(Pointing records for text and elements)
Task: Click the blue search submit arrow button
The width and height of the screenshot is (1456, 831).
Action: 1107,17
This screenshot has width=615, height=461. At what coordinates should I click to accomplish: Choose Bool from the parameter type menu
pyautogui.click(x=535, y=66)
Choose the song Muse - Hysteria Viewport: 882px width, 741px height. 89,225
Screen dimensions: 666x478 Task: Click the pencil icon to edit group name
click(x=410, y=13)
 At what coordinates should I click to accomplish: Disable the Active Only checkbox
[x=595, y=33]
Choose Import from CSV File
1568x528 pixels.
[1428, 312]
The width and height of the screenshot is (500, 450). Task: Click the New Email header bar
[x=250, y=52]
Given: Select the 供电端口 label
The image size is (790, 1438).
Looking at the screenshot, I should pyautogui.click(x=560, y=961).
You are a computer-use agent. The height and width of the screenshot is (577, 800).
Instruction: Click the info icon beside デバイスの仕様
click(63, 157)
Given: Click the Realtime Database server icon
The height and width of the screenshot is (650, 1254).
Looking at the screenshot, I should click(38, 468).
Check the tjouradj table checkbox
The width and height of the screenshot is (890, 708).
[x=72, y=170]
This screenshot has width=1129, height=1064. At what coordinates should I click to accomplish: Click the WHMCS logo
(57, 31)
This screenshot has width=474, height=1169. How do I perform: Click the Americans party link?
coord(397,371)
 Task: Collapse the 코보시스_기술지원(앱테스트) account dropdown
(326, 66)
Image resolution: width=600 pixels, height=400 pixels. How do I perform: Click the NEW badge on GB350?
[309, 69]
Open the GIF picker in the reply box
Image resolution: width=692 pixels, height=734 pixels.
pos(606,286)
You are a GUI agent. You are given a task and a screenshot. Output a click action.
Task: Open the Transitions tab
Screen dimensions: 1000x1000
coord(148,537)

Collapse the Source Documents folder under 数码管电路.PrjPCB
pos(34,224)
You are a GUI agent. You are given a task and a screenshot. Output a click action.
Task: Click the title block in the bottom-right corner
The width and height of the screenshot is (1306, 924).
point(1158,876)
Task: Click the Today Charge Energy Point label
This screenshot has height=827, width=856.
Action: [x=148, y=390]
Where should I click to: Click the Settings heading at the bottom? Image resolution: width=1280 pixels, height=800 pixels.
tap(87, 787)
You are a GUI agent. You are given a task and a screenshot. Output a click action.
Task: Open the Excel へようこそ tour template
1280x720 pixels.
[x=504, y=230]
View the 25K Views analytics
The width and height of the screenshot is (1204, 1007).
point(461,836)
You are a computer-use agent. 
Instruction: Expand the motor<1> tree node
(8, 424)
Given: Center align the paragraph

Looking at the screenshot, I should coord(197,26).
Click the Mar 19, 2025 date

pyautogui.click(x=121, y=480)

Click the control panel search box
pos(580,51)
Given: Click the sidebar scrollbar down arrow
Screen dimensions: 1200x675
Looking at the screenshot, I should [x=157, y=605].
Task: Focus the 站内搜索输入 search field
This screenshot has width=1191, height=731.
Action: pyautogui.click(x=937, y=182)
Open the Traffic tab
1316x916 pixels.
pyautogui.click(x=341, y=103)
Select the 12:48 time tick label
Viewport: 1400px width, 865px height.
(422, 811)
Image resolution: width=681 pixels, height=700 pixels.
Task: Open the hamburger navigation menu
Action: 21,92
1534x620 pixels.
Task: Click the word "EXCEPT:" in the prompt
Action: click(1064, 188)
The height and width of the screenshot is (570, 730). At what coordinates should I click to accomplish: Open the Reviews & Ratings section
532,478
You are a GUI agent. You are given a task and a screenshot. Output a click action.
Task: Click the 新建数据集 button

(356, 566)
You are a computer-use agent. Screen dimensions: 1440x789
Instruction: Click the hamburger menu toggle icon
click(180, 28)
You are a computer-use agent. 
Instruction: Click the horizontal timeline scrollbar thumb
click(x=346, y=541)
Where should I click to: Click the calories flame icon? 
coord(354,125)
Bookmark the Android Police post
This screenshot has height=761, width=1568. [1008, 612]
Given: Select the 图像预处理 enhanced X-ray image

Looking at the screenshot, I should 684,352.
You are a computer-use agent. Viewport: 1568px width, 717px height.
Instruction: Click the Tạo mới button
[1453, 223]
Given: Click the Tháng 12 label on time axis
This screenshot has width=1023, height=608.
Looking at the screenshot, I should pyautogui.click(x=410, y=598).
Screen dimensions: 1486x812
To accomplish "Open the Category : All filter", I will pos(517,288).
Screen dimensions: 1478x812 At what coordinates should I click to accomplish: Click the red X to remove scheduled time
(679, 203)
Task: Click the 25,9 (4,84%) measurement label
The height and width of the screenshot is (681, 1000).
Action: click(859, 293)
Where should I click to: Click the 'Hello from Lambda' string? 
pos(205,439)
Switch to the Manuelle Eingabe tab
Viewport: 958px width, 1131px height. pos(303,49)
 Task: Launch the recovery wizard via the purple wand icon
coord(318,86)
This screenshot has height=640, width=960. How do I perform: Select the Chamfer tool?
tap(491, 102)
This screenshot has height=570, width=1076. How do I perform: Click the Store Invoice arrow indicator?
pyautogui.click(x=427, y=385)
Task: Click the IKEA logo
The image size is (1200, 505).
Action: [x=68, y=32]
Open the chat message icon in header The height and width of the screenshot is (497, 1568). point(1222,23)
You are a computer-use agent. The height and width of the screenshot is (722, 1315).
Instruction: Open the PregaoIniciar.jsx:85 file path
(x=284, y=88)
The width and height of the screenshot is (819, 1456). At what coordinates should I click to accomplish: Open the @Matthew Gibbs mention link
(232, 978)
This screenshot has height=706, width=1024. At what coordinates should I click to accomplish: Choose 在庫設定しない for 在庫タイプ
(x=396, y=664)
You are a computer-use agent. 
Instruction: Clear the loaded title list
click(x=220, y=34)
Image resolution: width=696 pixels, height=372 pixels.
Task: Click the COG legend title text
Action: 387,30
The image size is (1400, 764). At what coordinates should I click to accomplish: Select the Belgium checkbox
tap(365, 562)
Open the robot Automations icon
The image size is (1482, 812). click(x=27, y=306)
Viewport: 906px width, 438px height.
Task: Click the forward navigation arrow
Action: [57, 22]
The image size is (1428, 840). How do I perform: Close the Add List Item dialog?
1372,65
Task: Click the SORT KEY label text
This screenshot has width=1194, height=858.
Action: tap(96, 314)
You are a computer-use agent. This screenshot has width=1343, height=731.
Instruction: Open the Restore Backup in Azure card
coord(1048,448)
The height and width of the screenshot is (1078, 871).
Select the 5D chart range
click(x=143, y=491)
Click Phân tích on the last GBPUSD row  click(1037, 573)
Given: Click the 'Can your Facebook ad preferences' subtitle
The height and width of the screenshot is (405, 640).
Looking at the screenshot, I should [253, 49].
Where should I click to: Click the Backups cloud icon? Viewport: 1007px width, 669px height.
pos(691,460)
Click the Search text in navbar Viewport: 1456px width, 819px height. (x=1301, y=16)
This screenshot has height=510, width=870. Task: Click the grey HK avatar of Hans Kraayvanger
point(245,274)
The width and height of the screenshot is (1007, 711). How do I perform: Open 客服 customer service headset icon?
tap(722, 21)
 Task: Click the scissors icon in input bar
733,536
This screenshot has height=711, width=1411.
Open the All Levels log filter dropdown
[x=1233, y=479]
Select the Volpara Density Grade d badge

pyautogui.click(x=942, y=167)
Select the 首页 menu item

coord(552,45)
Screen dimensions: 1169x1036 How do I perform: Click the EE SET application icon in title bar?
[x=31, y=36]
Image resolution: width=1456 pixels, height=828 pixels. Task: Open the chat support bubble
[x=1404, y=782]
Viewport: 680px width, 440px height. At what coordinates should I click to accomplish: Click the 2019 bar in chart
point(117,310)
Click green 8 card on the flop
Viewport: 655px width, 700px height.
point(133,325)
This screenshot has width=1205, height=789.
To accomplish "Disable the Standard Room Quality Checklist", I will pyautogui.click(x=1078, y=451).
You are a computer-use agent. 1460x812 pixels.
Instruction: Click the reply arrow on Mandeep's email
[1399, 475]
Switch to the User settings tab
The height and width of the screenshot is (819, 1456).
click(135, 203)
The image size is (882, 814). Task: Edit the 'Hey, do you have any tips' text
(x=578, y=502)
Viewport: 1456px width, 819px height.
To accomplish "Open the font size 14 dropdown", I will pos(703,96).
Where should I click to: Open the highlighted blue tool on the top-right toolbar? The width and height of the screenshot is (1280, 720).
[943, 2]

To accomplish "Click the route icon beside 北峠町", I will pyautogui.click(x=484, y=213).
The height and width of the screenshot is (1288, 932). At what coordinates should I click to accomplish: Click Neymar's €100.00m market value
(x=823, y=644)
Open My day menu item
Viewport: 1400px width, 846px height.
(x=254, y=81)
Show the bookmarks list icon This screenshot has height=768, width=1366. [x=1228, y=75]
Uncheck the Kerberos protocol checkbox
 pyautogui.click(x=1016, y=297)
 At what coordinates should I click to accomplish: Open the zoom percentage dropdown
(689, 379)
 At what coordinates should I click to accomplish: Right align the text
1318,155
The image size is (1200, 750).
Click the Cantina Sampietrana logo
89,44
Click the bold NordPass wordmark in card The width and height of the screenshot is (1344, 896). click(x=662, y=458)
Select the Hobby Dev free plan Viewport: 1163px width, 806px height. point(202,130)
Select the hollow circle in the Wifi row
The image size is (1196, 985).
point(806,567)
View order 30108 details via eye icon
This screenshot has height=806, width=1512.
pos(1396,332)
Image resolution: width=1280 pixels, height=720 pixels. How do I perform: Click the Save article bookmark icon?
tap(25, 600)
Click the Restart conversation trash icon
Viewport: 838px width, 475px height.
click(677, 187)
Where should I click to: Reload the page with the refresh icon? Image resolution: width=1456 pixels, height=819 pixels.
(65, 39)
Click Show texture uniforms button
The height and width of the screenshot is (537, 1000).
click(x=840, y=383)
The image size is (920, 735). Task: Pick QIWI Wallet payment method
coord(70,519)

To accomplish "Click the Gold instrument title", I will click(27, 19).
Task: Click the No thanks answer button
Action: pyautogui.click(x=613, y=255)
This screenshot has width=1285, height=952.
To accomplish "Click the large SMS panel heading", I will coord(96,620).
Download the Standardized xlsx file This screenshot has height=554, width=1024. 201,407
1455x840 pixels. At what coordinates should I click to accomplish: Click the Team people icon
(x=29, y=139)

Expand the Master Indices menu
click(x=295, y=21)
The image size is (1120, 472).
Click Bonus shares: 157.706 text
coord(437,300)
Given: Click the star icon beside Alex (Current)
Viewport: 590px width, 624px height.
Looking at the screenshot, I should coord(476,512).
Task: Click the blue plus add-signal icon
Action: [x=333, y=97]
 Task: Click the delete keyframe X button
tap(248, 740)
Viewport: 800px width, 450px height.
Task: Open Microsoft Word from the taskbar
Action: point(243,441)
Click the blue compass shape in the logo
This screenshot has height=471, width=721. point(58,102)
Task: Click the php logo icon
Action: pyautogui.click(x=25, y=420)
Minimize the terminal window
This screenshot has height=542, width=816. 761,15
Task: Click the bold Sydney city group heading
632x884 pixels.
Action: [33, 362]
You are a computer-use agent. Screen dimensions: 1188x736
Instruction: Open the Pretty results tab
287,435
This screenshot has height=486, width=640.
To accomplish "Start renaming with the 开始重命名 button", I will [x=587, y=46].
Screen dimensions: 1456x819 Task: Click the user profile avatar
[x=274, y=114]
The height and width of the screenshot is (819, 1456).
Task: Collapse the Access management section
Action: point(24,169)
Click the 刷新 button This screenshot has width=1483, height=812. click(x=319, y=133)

- **Exercise task**
Rewrite the part of the records that opens with the line containing "At what coordinates should I click to accomplish: Open the zoom" and closes with the line containing "coord(437,300)", changing "logo" to "emblem" and keeping everything else the same.

- **Answer for this exercise**
 At what coordinates should I click to accomplish: Open the zoom percentage dropdown
(689, 379)
 At what coordinates should I click to accomplish: Right align the text
1318,155
The image size is (1200, 750).
Click the Cantina Sampietrana emblem
89,44
Click the bold NordPass wordmark in card The width and height of the screenshot is (1344, 896). click(x=662, y=458)
Select the Hobby Dev free plan Viewport: 1163px width, 806px height. point(202,130)
Select the hollow circle in the Wifi row
The image size is (1196, 985).
point(806,567)
View order 30108 details via eye icon
This screenshot has height=806, width=1512.
pos(1396,332)
Image resolution: width=1280 pixels, height=720 pixels. How do I perform: Click the Save article bookmark icon?
tap(25, 600)
Click the Restart conversation trash icon
Viewport: 838px width, 475px height.
click(677, 187)
Where should I click to: Reload the page with the refresh icon? Image resolution: width=1456 pixels, height=819 pixels.
(65, 39)
Click Show texture uniforms button
The height and width of the screenshot is (537, 1000).
click(x=840, y=383)
The image size is (920, 735). Task: Pick QIWI Wallet payment method
coord(70,519)

To accomplish "Click the Gold instrument title", I will click(27, 19).
Task: Click the No thanks answer button
Action: pyautogui.click(x=613, y=255)
This screenshot has width=1285, height=952.
To accomplish "Click the large SMS panel heading", I will coord(96,620).
Download the Standardized xlsx file This screenshot has height=554, width=1024. 201,407
1455x840 pixels. At what coordinates should I click to accomplish: Click the Team people icon
(x=29, y=139)

Expand the Master Indices menu
click(x=295, y=21)
The image size is (1120, 472).
Click Bonus shares: 157.706 text
coord(437,300)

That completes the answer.